Corporate law considerations generally arise under the state corporate law and will directly or indirectly affect the negotiation and structure of an acquisition or sale of a business. Although the substantive provisions of the law will vary from state to state, deference will be given to Delaware General Corporation Law (DCGL). The DCGL is highly regarded because a large number of corporations that are incorporated there and Delaware consequently has a large body of law to draw from. The principal issues that arise in this area tend to be: 1) corporate approval of the transaction (is a shareholder vote needed and have the directors met their fiduciary duties), 2) appraisal rights (are they offered to dissenting stockholders), 3) minority stockholders (do they continue to have an interest in the acquired company), 4) third party consents (are they needed), and 5) liabilities (which, if any, will flow through to the buyer).

With regards to corporate approvals, the structure of a transaction will dictate what action is required on the part of the board of directors and stockholders of each party to approve the transaction. However, formal action by directors is always required in connection with a material transaction. Conversely, formal action by the stockholders is typically required when an action to be taken by the corporation will result in a fundamental change in the nature of a stockholder’s investment or a termination of the underlying business.

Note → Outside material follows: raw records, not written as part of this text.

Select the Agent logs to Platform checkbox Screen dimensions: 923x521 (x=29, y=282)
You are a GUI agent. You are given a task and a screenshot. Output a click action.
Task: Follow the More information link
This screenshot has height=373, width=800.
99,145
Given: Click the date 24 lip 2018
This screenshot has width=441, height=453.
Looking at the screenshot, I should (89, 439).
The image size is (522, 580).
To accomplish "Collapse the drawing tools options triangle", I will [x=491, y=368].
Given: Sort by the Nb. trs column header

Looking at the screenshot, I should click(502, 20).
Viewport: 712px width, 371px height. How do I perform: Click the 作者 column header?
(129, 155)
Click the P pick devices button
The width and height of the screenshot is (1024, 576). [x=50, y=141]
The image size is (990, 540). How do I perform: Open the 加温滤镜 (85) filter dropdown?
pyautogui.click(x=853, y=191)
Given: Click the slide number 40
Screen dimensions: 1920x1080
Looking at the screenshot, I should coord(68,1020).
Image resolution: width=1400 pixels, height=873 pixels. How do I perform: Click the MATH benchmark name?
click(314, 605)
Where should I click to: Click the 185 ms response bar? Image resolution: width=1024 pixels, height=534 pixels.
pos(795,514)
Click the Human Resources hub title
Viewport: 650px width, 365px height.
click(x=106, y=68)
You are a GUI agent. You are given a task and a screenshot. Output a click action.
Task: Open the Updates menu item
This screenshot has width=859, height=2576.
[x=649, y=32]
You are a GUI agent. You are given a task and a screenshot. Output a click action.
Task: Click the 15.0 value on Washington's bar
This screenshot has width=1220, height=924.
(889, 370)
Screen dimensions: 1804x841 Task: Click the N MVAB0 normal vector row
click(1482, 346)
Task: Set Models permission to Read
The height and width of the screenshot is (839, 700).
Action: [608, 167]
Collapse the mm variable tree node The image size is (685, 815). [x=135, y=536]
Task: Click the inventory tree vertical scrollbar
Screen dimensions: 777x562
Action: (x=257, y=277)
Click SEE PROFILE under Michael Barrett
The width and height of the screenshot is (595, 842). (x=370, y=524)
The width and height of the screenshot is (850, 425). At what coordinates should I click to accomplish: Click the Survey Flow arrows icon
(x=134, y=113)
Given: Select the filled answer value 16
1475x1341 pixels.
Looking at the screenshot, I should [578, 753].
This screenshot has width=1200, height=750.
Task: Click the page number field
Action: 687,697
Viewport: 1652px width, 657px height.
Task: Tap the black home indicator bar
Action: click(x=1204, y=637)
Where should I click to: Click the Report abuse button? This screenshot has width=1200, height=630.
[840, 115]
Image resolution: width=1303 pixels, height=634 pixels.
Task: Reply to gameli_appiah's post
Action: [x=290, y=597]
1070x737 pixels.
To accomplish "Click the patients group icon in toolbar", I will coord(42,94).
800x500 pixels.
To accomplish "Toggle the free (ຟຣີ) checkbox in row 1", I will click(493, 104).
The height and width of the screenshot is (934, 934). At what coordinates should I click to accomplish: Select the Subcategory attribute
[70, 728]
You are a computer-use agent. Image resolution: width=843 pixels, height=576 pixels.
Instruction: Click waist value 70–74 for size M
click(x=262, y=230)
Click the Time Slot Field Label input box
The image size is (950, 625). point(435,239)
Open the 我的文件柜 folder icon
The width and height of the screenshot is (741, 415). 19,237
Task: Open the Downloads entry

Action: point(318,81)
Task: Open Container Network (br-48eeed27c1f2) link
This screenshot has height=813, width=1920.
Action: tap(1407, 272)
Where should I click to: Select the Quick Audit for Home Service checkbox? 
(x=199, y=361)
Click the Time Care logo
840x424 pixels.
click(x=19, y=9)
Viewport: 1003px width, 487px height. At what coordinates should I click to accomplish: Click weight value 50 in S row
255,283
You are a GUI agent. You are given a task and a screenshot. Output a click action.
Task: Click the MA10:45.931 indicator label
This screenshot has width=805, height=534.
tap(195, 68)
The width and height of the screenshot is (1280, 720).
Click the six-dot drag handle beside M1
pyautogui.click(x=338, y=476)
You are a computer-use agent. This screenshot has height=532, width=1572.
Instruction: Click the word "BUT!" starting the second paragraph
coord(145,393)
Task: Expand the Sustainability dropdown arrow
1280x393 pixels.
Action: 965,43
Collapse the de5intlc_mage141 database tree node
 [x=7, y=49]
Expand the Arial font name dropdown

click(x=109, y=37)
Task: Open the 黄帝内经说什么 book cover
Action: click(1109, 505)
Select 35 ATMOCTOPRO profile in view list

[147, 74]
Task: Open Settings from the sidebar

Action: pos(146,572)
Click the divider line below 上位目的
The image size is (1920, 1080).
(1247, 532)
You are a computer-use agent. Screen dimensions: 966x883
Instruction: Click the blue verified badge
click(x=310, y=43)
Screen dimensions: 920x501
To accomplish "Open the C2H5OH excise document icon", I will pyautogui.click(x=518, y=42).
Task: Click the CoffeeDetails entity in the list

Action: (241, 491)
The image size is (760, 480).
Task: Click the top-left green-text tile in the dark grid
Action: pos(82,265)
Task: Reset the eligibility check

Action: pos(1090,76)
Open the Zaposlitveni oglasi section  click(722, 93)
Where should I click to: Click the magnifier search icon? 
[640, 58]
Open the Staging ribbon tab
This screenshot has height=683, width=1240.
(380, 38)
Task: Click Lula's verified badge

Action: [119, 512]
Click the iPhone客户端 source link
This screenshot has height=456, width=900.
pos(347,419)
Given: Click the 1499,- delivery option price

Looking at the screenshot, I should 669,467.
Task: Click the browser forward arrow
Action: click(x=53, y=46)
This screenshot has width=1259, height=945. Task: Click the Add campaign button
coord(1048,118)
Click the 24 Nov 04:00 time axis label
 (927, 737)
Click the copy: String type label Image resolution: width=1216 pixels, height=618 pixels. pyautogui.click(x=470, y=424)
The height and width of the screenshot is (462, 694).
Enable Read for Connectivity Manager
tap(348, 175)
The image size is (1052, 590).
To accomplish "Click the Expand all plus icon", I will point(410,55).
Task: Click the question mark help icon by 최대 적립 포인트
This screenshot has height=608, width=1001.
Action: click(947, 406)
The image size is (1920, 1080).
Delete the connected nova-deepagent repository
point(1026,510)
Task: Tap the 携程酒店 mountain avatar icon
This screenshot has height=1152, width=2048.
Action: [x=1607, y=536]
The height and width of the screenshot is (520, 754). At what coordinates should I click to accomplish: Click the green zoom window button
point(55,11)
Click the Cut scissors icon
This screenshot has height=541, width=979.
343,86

Corporate fiduciary duties refers to an officer or director’s obligation to act in the interest of the shareholders and exercise a high degree of care in the execution of his or her responsibilities. The standard for determining a breach of duty is the so-called “business judgment rule.” Under the business judgment rule, a court will not second-guess a business decision if it was made in good faith, was informed, and had a rational basis.

Dissenting stockholders that follow precisely established procedures are entitled to have their shares appraised as of a date immediately preceding the announcement of the transaction. Such shareholders are entitled to receive the value o f their shares in cash. In the case of publicly traded share, the value will be the closing price on the designated date.